Customers transitioning from a dedicated IT environment to an EBOD environment may be concerned about the efficiency of the new paradigm and their loss of control of actual IT operations. Although current vendors of shared IT infrastructure may allow customers to analyze the responsiveness or their IT system, there are no real-time service testing tools that support the new emerging utility-like middleware such as The IBM EBOD infrastructure.
Existing products include typical system testing suites, WinRunner published by Mercury Interactive, Inc. of Sunnyvale, Calif. and the forthcoming Blue Typhoon graphical user interface (GUI) by IBM. Typical system testing suites simply employ computer commands such as “top” “sar,” “wait,” “vmastat,” “netstat” and “ping” to determine utilization of resources such as CPU, memory, disks and network but do not provide a way to test hypothetical loads.

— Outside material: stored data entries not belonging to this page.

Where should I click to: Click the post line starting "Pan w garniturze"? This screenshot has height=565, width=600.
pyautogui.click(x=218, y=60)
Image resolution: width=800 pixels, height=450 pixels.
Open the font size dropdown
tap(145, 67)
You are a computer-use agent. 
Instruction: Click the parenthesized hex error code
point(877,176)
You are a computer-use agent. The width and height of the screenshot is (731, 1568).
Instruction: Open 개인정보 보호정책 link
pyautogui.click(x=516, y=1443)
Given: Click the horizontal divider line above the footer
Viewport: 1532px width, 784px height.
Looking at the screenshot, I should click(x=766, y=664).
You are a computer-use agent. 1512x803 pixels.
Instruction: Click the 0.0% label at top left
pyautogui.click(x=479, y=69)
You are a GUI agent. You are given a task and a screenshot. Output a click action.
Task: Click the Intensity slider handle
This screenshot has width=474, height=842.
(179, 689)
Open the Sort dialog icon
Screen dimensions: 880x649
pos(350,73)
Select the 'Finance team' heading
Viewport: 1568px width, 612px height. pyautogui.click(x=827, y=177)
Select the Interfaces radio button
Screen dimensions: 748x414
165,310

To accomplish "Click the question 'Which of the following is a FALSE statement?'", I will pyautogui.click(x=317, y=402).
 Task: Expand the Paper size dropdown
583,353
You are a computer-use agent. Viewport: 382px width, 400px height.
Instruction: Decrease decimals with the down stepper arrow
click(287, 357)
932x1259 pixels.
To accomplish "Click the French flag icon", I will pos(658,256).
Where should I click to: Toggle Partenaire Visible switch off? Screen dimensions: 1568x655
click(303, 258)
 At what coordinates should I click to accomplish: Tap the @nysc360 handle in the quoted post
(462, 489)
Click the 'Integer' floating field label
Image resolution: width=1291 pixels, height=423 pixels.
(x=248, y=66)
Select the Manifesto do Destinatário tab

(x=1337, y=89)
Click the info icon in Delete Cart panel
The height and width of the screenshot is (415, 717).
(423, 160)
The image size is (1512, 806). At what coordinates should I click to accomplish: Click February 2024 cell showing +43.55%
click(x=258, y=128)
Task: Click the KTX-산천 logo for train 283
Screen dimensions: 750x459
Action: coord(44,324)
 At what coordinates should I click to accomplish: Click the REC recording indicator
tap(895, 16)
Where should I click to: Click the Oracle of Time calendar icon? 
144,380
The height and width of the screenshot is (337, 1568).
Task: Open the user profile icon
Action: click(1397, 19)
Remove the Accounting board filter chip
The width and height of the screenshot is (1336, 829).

WinRunner captures actual IT events and then, based upon the captured events. emulates users performing the work of maneuvering through a series of GUIs, either client or web-based. The number of users can be adjusted but WinRunner only test hits on application specific functionalities requiring some type of user interface. In other words, WinRunner tests user interfaces rather than simulating the stress on a particular application and the use of specific shared capabilities like processing, network functionality and data storage.
Blue Typhoon GUI is a Java swing/applet application that enables customers to modify computing capacity and allocate and/or de-allocate computing resources. Although this approach provides customers with a passive view of resources, Blue Typhoon does not provide a way to retrieve share system/application data in an active manner with real-life, real-time testing.